Part 1 of the Act made significant cuts to the scope of civil legal aid with the aim of cutting expenditure by £450m. However, the Law Society’s report ‘Access denied? LASPO four years on’ suggests the cuts have been a false economy, increasing pressure on public services, due to growing numbers of litigants in person, and have led to the escalation of legal problems following the removal of legal aid for early advice.
The figures are startling. In 2014 it was estimated the increase in LiPs in family courts cost the Ministry of Justice £3.4m. Research has also shown that a typical young person with a civil legal problem costs local health, housing, and social services around £13,000 if they cannot receive early advice. One estimate puts the cost of unresolved social welfare issues in young adults at £1bn a year.

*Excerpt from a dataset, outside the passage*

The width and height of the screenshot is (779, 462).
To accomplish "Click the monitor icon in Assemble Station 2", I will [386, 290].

Law Society president Robert Bourns said: ‘While successive governments have repeatedly cut back the legal aid budget, the reforms set out in LASPO made the most significant changes to legal aid since its introduction, denying legal aid to very many who need it.
‘Access to justice should be treated as an essential public service – equal to healthcare or education. Legal aid is a lifeline for the vulnerable. Early legal advice can help people sort out their problems and prevent them from having to rely on welfare support or involve the courts. This makes a real difference to them but also saves taxpayers money.

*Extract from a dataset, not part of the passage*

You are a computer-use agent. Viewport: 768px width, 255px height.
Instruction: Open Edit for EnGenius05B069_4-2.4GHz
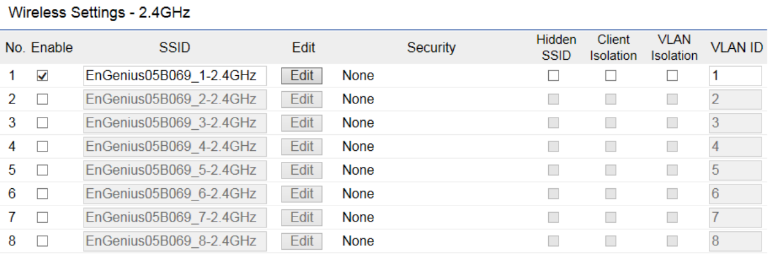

‘Failure to get early expert legal advice can result in problems escalating dramatically, when they could have been nipped in the bud. The cuts have led to many people facing court unrepresented, in cases where lawyers would have resolved the issues without involving the court, via mediation or negotiation.’

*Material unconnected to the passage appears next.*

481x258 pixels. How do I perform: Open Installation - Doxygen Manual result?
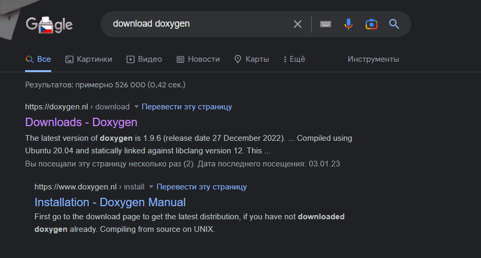click(110, 202)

The demographics of legal aid recipients prior to 2012 indicate legal aid cuts have fallen disproportionately on the most economically deprived and vulnerable members of society, including children. MoJ data released under a freedom of information request in 2011 estimated that 75,000 children and young people (including 6,000 children under 18) would lose entitlement to legal aid each year as a result of LASPO.
Migrant children are disproportionately affected, primarily due to LASPO abolishing legal aid for most non-asylum immigration issues, the report says. The Children’s Society puts the number of children affected at 3,600 currently in local authority care, and 9,000 to 12,000 living in private fostering arrangements.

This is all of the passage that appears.